Sam stopped and looked up toward the Flatiron, feeling his heart expand into the stark majesty. He was vaguely aware of Dean, who stood beside him briefly and then wandered off to the right of the trail to clamber onto a shelf of rock and look out over the expanse of the Salt River Valley, back the way they had come.
Sam had a sudden, overwhelming urge to partake of the solid mass of the mountain. He climbed the short, brush-covered slope to the left of the trail until it ended at the base of the wall and laid his hands against rough, sun-warmed rock. After a moment, he turned around and pressed his back against the mountain, arms splaying out at his sides and fingers curling around slight protrusions and declivities in the stone. He closed his eyes, felt the warm solidity behind him and the cool breeze riffling through his hair, heard the hiss of the wind in the dry brush and the hums and chirps of insects and birds. It made him feel small, but not diminished; alone, but not bereft.
How long he stood there, just being, he couldn't have said, but eventually the spell was broken by a clatter of sound and he opened his eyes to see Dean leaping onto the trail from the top of a boulder in a small rain of stones. Dean looked up the trail and Sam saw him wrinkle his forehead when he failed to spot his brother immediately. He didn't look worried, not yet anyway. Just…incomplete.
"Up here, Dean," Sam called.
Dean turned to the left, caught sight of Sam braced against the side of the mountain.
"What are you doing up there, Sammy?" he asked, a huge grin spreading over his face.

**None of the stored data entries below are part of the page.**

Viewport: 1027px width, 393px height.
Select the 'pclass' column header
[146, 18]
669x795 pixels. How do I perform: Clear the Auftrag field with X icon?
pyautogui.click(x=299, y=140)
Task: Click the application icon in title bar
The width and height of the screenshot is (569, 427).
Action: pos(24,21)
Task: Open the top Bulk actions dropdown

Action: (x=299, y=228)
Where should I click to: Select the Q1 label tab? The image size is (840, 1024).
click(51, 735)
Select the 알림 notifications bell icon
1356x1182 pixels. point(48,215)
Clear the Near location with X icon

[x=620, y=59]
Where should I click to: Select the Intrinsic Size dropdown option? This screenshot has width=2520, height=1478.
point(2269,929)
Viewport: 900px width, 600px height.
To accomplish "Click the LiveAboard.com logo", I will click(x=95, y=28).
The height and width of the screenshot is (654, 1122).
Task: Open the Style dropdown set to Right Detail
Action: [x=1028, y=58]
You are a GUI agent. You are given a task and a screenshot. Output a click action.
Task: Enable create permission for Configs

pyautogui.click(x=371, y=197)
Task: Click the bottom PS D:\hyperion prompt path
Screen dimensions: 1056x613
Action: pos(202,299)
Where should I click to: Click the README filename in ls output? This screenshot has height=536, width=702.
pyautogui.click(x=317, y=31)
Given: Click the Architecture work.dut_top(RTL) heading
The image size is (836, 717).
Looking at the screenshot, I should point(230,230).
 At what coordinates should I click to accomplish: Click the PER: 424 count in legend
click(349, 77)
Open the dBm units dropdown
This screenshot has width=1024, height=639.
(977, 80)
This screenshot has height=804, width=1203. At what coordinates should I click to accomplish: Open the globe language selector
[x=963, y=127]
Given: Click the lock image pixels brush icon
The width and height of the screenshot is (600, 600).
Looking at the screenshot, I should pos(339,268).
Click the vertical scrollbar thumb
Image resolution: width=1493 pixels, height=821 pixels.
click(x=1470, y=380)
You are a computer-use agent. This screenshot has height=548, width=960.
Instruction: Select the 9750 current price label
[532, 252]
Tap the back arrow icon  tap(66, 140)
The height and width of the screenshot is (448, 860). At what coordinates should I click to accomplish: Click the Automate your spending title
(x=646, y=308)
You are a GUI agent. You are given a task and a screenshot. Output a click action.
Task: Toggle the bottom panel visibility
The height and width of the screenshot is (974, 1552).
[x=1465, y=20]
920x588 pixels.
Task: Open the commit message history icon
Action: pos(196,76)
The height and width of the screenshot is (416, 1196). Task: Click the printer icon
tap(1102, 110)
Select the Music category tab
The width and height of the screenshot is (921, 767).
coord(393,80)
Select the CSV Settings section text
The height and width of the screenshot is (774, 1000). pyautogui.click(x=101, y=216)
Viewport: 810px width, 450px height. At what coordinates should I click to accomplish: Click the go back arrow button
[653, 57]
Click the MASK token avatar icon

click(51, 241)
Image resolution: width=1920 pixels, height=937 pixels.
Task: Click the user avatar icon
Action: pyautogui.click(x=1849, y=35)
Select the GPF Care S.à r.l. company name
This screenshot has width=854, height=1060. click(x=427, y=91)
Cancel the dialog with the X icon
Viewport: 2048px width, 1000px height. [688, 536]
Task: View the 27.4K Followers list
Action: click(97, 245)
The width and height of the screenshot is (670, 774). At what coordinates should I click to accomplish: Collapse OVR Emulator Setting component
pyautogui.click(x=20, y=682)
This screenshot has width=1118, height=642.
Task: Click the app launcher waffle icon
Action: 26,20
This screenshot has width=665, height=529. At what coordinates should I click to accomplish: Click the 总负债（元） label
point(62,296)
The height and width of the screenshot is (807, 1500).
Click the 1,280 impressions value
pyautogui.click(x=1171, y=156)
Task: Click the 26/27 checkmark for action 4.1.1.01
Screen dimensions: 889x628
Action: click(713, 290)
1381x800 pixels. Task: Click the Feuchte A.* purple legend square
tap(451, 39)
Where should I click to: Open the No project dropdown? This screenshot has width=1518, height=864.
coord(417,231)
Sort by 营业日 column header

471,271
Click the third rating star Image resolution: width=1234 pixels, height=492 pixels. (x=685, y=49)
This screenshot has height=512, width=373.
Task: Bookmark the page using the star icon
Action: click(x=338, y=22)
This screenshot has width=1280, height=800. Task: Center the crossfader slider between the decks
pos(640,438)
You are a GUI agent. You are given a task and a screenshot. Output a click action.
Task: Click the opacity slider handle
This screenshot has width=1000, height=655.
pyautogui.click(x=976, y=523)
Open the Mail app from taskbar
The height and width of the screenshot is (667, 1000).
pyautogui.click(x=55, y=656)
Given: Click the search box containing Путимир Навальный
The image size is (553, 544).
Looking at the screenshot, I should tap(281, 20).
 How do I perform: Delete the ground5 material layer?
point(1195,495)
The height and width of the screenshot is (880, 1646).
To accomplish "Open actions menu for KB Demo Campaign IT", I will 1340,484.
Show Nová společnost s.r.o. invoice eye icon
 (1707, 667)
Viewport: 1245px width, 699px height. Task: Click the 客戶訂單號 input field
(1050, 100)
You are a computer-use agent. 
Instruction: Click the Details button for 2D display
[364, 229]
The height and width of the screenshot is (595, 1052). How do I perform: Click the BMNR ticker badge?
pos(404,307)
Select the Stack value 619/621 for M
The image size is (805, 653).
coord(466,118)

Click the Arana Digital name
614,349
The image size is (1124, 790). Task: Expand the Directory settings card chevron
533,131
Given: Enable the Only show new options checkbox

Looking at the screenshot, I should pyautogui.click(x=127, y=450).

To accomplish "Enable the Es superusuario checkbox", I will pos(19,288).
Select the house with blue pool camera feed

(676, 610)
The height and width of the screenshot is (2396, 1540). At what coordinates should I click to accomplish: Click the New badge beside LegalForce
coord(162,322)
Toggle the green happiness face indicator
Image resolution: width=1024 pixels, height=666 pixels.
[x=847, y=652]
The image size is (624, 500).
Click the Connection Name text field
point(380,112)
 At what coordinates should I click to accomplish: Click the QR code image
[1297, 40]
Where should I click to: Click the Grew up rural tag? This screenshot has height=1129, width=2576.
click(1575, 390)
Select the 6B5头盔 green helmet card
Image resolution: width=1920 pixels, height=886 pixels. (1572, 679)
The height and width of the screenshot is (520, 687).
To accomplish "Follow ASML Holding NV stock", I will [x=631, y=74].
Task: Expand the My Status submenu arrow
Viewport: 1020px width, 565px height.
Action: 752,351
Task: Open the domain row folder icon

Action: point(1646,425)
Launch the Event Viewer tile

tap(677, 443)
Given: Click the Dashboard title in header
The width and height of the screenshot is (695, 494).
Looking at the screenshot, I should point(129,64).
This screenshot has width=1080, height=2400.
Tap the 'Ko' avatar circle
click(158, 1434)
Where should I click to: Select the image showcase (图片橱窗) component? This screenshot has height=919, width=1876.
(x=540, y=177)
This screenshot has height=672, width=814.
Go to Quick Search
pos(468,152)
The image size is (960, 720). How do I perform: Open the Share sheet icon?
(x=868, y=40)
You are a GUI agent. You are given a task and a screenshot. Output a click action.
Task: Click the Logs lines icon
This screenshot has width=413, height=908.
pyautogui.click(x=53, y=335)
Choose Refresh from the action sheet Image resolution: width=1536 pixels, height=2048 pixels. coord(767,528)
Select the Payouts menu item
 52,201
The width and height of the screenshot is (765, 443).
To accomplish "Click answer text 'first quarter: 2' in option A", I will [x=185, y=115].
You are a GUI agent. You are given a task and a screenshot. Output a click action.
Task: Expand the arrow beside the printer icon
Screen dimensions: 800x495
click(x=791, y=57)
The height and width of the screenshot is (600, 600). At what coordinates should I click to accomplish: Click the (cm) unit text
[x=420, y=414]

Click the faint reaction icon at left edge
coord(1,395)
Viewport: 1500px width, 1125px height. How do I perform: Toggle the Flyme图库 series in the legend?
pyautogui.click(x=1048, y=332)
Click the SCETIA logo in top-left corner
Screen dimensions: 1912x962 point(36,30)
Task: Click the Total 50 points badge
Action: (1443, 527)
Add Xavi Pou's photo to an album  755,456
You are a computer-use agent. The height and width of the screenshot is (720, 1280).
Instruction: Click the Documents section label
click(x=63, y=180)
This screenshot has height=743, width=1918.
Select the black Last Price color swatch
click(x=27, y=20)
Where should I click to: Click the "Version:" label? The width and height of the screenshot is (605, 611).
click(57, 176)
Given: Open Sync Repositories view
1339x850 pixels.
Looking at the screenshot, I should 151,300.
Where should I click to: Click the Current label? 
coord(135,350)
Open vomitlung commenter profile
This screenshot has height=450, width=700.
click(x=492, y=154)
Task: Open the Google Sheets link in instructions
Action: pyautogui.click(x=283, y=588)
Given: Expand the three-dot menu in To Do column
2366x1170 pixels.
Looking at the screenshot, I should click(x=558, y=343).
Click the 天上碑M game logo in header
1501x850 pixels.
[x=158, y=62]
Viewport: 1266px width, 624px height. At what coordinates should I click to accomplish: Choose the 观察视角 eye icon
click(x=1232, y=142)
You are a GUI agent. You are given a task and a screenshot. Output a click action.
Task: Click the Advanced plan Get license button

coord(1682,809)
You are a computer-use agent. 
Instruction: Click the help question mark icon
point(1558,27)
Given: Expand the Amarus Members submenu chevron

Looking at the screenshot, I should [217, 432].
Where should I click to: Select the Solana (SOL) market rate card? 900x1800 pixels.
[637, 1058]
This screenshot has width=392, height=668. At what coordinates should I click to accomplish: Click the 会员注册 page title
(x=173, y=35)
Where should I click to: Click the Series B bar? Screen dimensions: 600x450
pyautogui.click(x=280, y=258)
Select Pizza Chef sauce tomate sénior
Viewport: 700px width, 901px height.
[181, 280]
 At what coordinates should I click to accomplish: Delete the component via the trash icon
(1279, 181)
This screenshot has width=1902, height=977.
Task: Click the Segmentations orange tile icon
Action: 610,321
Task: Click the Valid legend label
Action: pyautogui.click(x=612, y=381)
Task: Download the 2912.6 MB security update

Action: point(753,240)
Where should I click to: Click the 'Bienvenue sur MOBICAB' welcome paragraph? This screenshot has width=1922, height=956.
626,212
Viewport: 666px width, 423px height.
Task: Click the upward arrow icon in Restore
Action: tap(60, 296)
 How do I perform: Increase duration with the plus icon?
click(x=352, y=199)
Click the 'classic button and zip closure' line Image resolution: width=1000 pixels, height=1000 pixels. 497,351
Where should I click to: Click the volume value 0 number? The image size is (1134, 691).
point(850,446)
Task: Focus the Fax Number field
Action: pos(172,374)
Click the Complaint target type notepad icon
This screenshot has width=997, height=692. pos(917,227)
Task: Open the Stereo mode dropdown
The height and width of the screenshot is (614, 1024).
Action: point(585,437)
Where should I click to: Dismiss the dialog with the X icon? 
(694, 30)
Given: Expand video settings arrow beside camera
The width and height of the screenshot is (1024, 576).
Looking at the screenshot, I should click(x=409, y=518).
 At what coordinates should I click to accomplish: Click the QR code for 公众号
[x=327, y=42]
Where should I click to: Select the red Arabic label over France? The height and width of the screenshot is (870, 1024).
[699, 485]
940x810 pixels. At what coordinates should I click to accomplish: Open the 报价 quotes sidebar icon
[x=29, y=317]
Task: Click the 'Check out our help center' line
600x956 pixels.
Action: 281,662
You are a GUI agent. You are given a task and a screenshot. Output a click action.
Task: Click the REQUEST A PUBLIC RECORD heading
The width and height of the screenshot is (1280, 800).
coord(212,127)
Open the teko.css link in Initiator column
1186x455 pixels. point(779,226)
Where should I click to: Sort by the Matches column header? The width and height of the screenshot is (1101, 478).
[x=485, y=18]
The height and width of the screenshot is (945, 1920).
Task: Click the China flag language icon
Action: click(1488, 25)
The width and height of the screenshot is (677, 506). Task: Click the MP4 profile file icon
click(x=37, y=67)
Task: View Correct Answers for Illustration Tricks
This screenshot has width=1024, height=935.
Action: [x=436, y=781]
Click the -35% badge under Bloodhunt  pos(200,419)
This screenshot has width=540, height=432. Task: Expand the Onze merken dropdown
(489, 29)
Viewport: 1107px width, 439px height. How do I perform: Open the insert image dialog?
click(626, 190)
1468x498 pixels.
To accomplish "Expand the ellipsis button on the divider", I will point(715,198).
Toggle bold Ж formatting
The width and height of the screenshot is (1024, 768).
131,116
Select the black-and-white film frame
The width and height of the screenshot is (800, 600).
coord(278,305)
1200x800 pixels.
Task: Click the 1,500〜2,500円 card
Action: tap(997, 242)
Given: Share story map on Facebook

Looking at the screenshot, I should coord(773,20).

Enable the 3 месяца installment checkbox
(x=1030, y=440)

"Nothing, Dean." Too many words needed to answer that, and none of them needing to be said.
Sam pushed away from the mountainside and skidded back down the slope to the trail. He fetched up next to Dean, who clapped him on the shoulder and then reached for the water bottle and took a long swig. He handed it to Sam, who took a deep pull on the bottle himself, only now realizing how thirsty he had become.
"So, you wanta keep going?" Dean queried. "Try to make it up to that, what d'you call it, flat tire?"
"Flatiron," Sam corrected automatically, although he could tell from the twinkle in his brother's eyes that Dean had known the right name all along. "No, I don't need to. We can go back now."
"Your call, Jeremiah."
The hike back seemed to take much less time, but that was usually the way of it. A few hundred yards shy of the junction where the Siphon Draw trail met the main trail to the parking area, Sam stopped and turned back toward the mountains one last time, wanting to drink in the sight and fix it in his memory. No way of knowing if they would ever be back this way again.
He heard Dean walk on and few steps and then stop and return to stand just behind his right shoulder.
"Beautiful," Sam said quietly, and waited for Dean to come back with something like for a freakin' pile of rock or whatever you say, nature boy.
But all Dean said was, "Yeah."
And it hit Sam right then. Nothing he didn't already know, just sometimes lost sight of when things were at their worst. Something Dean had been reminding him of all day just by being Dean. Yes, the mountains were beautiful and the hike had helped in some small way to loosen some of the knots in his soul. But he hadn't really needed to go to the mountains to find something solid to put his back up against. The only thing he had ever needed for that was right there at his side.